-- The records follows --
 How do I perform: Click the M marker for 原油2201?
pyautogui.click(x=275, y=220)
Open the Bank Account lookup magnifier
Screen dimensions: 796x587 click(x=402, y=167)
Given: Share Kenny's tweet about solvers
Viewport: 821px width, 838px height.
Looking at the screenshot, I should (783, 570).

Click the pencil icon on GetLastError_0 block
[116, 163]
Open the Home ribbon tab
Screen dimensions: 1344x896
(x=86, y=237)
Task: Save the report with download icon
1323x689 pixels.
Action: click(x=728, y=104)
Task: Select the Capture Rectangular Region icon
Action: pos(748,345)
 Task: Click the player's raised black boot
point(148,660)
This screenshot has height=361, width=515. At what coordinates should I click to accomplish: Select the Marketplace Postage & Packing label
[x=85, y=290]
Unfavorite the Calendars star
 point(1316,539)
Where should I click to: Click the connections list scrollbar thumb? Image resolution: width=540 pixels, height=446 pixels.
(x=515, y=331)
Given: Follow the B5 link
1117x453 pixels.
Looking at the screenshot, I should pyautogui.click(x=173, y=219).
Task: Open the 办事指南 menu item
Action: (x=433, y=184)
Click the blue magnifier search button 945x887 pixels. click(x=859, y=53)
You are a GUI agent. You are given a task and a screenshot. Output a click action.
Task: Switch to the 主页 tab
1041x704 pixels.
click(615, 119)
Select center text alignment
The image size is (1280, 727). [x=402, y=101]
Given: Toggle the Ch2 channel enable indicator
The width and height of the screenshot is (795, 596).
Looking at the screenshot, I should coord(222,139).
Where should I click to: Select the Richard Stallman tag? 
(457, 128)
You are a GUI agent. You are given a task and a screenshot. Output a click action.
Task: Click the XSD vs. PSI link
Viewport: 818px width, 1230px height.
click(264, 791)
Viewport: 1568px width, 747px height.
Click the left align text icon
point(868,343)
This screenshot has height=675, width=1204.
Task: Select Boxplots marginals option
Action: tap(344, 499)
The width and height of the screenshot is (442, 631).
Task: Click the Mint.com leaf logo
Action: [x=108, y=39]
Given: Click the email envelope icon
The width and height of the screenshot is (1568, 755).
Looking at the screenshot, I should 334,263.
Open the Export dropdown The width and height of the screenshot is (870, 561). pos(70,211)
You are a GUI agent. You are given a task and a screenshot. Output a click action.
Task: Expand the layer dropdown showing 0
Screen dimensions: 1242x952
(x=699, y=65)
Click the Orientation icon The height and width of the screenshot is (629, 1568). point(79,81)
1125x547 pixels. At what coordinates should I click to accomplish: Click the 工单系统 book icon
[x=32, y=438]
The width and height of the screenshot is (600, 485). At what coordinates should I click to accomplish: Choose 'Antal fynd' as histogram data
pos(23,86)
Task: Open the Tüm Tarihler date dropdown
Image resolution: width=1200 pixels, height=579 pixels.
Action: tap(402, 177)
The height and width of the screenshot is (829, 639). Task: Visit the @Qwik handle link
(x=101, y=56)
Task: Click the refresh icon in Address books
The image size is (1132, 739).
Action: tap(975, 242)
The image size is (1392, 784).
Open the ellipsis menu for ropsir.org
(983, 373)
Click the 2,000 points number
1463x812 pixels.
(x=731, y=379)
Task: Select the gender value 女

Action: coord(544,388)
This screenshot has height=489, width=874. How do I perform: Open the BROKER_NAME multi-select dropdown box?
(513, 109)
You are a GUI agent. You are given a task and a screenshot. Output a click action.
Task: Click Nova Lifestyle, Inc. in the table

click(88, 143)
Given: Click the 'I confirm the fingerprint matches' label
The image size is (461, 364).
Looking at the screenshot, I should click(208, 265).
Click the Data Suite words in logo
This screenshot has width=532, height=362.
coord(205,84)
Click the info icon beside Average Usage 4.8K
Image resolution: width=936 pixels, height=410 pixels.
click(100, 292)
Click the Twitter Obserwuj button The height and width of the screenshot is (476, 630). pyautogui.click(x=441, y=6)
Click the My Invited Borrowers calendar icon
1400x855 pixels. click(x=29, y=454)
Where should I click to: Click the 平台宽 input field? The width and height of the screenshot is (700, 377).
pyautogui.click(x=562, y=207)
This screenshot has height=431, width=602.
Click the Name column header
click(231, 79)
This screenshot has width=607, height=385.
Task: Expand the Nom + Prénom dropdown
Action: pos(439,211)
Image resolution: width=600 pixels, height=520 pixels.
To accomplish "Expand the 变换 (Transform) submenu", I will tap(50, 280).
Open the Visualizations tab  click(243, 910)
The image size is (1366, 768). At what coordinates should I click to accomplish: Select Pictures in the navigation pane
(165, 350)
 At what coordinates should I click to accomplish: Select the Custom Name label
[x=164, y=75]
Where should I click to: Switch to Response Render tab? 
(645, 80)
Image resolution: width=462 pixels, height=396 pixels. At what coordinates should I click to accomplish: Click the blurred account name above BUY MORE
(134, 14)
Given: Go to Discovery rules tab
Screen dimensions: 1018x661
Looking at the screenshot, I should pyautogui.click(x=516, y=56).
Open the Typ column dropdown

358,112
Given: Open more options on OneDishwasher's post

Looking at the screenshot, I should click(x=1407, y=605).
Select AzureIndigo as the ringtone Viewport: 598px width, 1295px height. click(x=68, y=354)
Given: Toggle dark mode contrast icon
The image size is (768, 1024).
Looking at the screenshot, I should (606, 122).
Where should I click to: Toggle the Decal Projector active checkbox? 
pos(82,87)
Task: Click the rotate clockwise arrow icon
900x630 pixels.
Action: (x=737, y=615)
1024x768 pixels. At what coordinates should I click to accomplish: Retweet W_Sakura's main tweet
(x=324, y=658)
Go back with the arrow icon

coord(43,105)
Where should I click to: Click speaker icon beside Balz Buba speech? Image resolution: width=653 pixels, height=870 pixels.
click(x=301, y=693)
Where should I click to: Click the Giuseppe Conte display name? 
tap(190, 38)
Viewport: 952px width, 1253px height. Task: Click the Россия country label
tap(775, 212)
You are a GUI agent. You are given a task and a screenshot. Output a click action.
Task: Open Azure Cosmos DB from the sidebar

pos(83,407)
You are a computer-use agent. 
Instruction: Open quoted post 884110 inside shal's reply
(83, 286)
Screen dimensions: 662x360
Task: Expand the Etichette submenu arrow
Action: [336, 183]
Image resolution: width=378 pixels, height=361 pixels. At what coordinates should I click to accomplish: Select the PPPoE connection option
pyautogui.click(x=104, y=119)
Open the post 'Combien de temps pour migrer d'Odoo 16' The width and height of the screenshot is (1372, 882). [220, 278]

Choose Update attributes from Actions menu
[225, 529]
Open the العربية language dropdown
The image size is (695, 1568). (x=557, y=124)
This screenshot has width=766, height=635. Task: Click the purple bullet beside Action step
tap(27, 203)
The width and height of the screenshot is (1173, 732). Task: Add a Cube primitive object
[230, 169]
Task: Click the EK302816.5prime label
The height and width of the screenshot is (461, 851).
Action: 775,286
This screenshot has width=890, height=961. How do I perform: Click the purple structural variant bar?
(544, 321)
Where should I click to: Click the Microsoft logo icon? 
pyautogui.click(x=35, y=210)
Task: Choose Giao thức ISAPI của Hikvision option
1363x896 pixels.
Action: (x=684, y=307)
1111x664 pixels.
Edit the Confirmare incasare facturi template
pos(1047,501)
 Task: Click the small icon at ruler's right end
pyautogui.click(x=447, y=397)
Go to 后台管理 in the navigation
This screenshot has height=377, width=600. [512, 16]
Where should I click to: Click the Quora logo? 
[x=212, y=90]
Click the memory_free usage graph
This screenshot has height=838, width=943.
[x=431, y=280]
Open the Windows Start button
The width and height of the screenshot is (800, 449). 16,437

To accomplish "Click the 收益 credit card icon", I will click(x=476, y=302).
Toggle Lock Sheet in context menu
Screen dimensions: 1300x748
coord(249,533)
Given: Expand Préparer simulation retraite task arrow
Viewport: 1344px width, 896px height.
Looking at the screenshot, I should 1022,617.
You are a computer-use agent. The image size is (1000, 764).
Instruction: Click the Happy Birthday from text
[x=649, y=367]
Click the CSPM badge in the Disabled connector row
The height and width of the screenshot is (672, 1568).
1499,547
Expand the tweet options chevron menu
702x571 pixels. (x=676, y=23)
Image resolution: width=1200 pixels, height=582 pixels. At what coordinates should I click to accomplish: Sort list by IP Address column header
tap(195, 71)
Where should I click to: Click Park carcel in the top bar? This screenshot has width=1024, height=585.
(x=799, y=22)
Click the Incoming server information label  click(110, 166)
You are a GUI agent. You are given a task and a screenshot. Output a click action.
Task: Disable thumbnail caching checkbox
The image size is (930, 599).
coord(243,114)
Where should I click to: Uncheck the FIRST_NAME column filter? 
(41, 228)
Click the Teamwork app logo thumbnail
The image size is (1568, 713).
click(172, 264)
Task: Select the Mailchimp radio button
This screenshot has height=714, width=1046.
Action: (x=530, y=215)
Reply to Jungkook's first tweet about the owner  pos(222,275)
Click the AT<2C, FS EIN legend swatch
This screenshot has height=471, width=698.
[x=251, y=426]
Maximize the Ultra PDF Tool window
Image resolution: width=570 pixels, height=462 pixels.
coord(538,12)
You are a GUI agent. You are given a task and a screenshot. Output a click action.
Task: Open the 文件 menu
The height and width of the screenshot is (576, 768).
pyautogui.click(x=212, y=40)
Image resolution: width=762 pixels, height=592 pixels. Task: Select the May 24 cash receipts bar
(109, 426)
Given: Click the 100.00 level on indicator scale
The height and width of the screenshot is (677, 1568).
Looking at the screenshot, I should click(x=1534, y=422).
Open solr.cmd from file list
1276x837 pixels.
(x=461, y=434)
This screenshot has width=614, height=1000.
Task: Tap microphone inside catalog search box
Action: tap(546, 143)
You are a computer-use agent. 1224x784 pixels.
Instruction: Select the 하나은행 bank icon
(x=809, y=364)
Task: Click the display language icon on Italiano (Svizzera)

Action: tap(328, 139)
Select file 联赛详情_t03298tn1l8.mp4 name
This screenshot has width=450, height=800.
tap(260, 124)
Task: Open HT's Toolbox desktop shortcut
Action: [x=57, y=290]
-- The records concluded --
Task details:
Find each line holding the string "thumbnail" in the listing above, then copy it.

Result:
Task: Disable thumbnail caching checkbox
Click the Teamwork app logo thumbnail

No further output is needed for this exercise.